Pope Francis is also packing an enormous amount into a short weekend: three regions in three days, and at least 13 speeches or homilies.
On Saturday, he flies to Amman, Jordan, where he will meet King Abdullah II, whom he has already met with twice at the Vatican, celebrate mass at the International Stadium, visit the site of Jesus’ baptism, and meet with refugees. Sunday morning he will helicopter to Bethlehem in the West Bank. There he will meet with Mahmoud Abbas, president of the Palestinian Authority, whom he met in Rome last October, and then celebrate mass in Manger Square, tour the Church of the Nativity that marks Christ’s birthplace, and meet with children from the refugee camps of Deheisheh, Aida, and Beit Jibrin.
Sunday evening he will head to Jerusalem and meet with the Ecumenical Patriarch of Constantinople to celebrate the 50th anniversary of this historic meeting between Pope Paul VI and Patriarch Athenagoras. On Monday, he will visit the Grand Mufti of Jerusalem, the Western Wall, and Yad Vashem. He will spend time with the two Chief Rabbis, and with Israel’s president Shimon Peres and Prime Minister Benjamin Netanyahu. To wrap it all up, he will meet with men and women religious in the church of Gethsemane at the foot of the Mount of Olives, celebrate mass one more time, and then depart for Rome at 8 p.m.
The rigorous schedule aside, the trip’s unexpected and symbolic moments may be the most significant. The Holy Father has made it clear that, in all things, the church must affirm mercy, and no doubt that theme will emerge again this weekend. Francis is a canny operator, aware that saying mass at the island of Lampedusa indicates that the Vatican stands with the immigrant, or that washing the feet of Muslim women pushes the church towards humility. This trip’s immediate focus may not be political, but in a region where politics and religion have been enmeshed for centuries, it is hard to imagine that even his simplest actions—where he celebrates mass, for whom he prays, and what or whom he blesses—will not carry both spiritual and social weight.

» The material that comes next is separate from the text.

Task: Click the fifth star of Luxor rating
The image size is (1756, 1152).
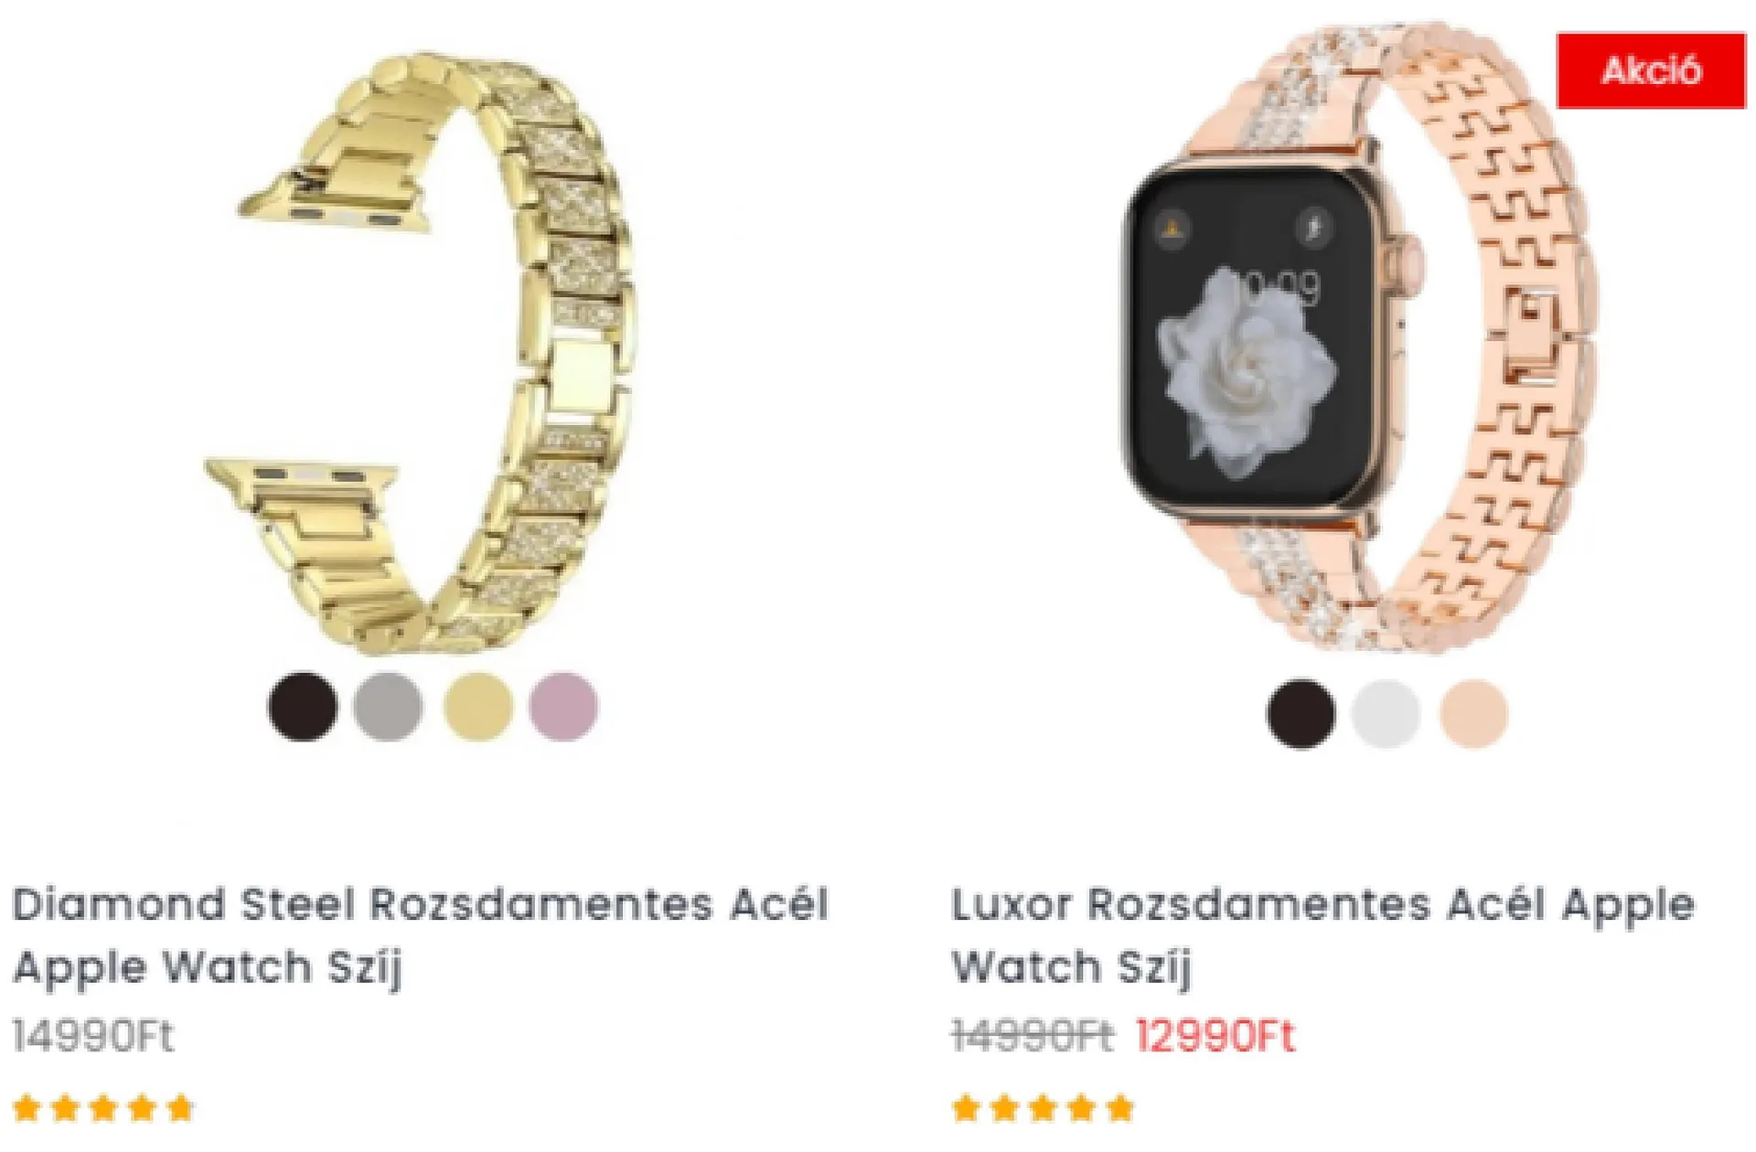Action: tap(1119, 1108)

Anticipation for what is to come, both planned and unexpected, is running high. Jordan has a website, far more sophisticated than the Vatican’s, dedicated solely to the less-than-24-hours visit. Israel has assigned an extra 8,000 officers to security detail in Jerusalem. For now, however, Francis has asked people worldwide to simply pray. He has two prayer requests: one, for his meeting with Ecumenical Patriarch Bartholomew I, who represents the Eastern churches, and two, for peace in the region. The land, as he said in his Wednesday audience, “has suffered greatly.”